No one has to tell Bill Gates to put his money where his mouth is. The billionaire Microsoft cofounder and his wife Melinda have been vocal proponents of fighting infectious diseases for decades. They've donated over $45 billion to charitable organizations since 1994, with much of that amount going to the Bill & Melinda Gates Foundation.
The Gates Foundation has been instrumental this year in funding coronavirus vaccine programs. But the foundation hasn't just handed money over to drugmakers; it's also invested in a few of them. Here are four coronavirus vaccine stocks that the Gates Foundation is betting on.
Bill Gates recently stated that he views Pfizer (NYSE: PFE) as the leader in the coronavirus vaccine race. In a CNBC interview, he said, "The only vaccine that, if everything went perfectly, might seek the emergency use license by the end of October, would be Pfizer."
The Gates Foundation also owns shares of the big drugmaker. However, this investment wasn't initiated because of Pfizer's coronavirus program. Actually, the foundation first bought a stake in Pfizer back in 2002 with the stated intention of "expand[ing] access to the pharmaceutical company's all-in-one injectable contraceptive, Sayana Press, giving women in the developing world an affordable option."

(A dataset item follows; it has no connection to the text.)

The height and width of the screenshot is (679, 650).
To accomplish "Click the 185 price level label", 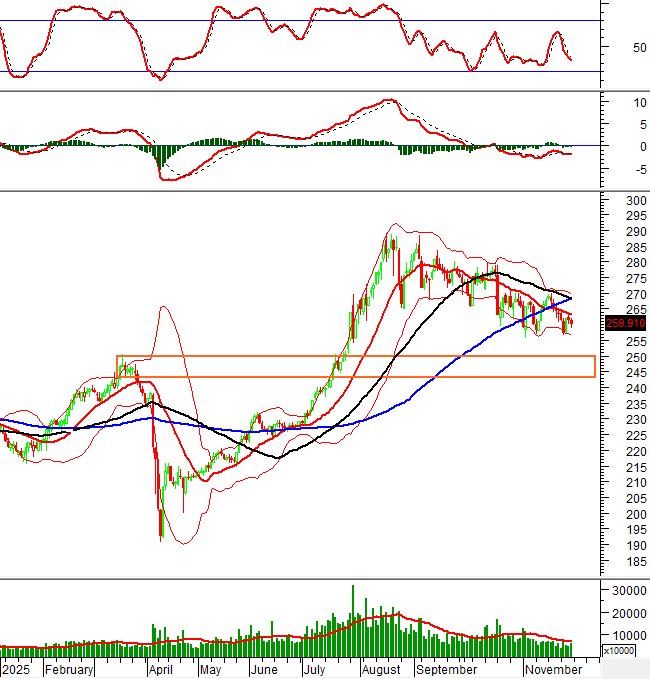I will [634, 562].
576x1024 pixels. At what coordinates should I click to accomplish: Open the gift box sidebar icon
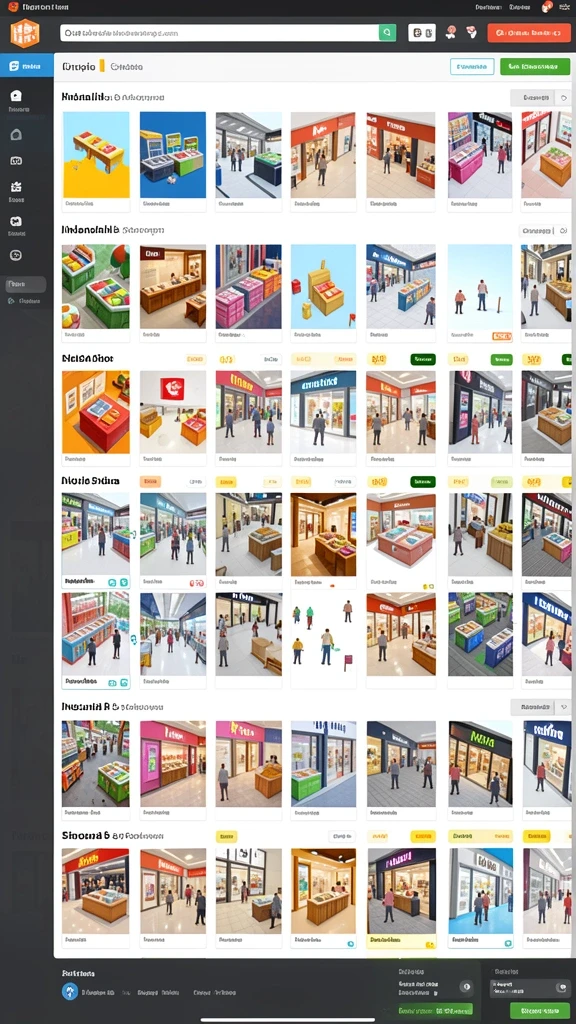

Gates is probably correct in assessing Pfizer as the coronavirus vaccine leader. The company expects to report initial results next month from a late-stage study of BNT162b2, the COVID-19 vaccine candidate that it's developing with BioNTech (NASDAQ: BNTX). If all goes well, BNT162b2 could very well become the first coronavirus vaccine available to Americans.
It's not surprising that the Bill & Melinda Gates Foundation also owns shares of BioNTech. Again, though, the nonprofit foundation didn't invest in the German biotech stock because of its coronavirus program.

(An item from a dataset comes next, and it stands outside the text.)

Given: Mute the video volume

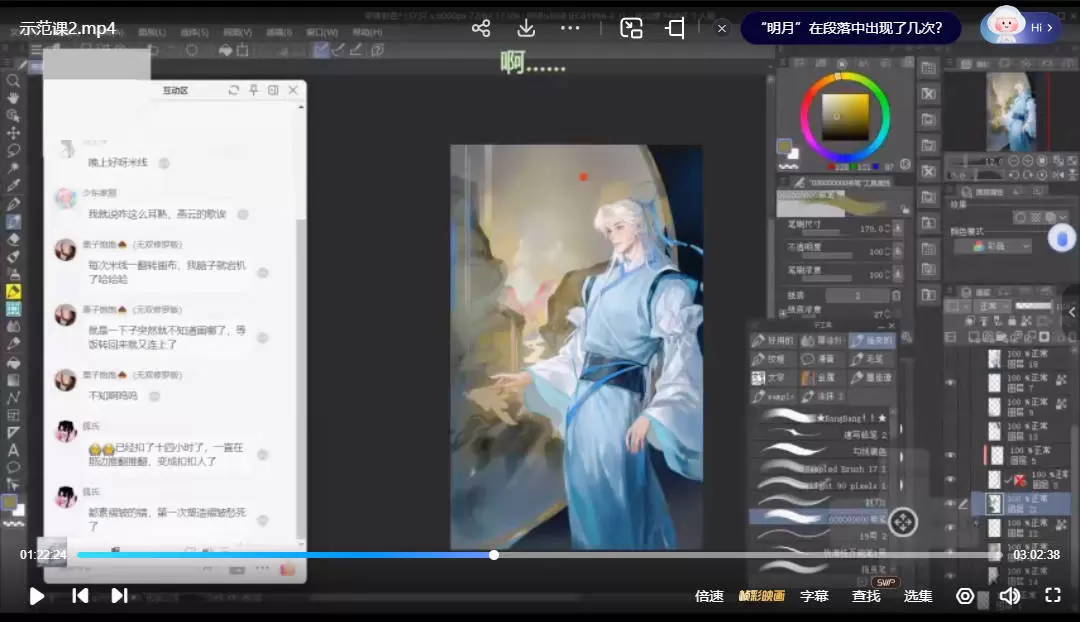Looking at the screenshot, I should tap(1009, 596).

The Gates Foundation first bought a position in BioNTech in September 2019, well before the COVID-19 pandemic hit. It invested $55 million in the biotech, with the potential for total funding to reach $100 million. The foundation's goal with this investment was to work with BioNTech to develop vaccines and immunotherapies for preventing HIV and tuberculosis (TB) infection.
BioNTech began developing its BNT162 COVID-19 vaccine program earlier this year. It had already made significant progress with this program when it announced a partnership with Pfizer in March.
BioNTech wasn't the first German biotech to attract the attention of the Gates Foundation. In 2015, the foundation committed to investing $52 million in CureVac (NASDAQ: CVAC). In addition, the Gates Foundation agreed to provide separate funding for several projects to develop vaccines based on CureVac's messenger RNA (mRNA) platform.
CureVac listed its shares on the Nasdaq stock exchange in August 2020. The company is currently evaluating its mRNA COVID-19 vaccine in early stage clinical studies.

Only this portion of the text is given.